In the last analysis, if the health activism is to succeed, it must strive to encourage the emergence of health movement. And for such a movement, three areas will have to be given special attention:
1. It needs to be stressed, and an alternative model for health care needs to be advanced, to persuade more and more people to the idea that universal access to basic health care is not only necessary to achieve, but is also feasible. A health movement must pursue a political programme, for without such a programme, it is difficult to create a political constituency of support.
2. Specific health campaigns need to be connected to the programme for the reorganisation of health care services.

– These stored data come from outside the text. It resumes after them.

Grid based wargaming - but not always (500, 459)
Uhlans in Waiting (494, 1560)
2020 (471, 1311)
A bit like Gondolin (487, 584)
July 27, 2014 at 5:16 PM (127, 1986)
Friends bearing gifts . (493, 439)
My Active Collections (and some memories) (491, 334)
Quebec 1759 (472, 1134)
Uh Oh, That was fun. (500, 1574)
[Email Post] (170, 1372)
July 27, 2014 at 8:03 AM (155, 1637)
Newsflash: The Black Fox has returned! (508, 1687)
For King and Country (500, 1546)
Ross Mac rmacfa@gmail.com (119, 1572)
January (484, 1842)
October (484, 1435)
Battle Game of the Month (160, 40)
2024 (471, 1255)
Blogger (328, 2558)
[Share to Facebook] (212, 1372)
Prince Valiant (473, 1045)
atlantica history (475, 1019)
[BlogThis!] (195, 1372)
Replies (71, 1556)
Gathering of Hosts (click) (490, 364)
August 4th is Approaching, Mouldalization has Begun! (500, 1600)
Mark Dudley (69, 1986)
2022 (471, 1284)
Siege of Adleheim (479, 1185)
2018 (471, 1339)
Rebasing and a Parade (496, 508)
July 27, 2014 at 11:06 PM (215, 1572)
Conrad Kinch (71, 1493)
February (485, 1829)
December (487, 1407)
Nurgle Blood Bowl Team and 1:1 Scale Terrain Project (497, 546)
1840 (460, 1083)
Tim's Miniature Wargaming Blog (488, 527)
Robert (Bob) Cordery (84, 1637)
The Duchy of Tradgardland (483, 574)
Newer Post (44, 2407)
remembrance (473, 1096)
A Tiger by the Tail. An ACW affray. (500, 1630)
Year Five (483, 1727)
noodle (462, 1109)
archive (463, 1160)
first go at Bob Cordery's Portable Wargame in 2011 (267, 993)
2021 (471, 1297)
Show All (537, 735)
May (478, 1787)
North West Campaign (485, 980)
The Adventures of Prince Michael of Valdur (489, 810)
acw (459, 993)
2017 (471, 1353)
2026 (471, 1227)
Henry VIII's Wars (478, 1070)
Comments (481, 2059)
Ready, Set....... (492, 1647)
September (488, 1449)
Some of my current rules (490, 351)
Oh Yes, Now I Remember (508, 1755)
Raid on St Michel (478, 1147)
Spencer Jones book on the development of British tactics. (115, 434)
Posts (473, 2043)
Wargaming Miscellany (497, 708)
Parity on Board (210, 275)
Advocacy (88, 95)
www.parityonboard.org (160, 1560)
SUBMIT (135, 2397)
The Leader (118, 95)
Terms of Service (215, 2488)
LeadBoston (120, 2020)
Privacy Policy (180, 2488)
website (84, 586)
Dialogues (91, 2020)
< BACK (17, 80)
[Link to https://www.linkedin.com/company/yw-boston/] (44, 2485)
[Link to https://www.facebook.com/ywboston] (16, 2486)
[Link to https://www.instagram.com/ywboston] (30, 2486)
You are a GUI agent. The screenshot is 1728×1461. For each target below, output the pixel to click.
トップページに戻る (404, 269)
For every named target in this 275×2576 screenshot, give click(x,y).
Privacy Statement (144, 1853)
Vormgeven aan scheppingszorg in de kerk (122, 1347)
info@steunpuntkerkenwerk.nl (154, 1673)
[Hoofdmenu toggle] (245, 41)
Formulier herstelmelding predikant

3. Health campaigns should find place within the mass organisations to be successful. Thus, it is imperative that the health activists orient themselves to the organisations of people and strive to get health issues taken up by them. At the same time, similar efforts within the health workers is important. For they occupy a crucial position in the health care delivery and any success in drawing them to support issues relevant to people's health would greatly aid in enlarging the scope of campaigns.
After all, the people and programme for the universal access to health care would together make the health movement.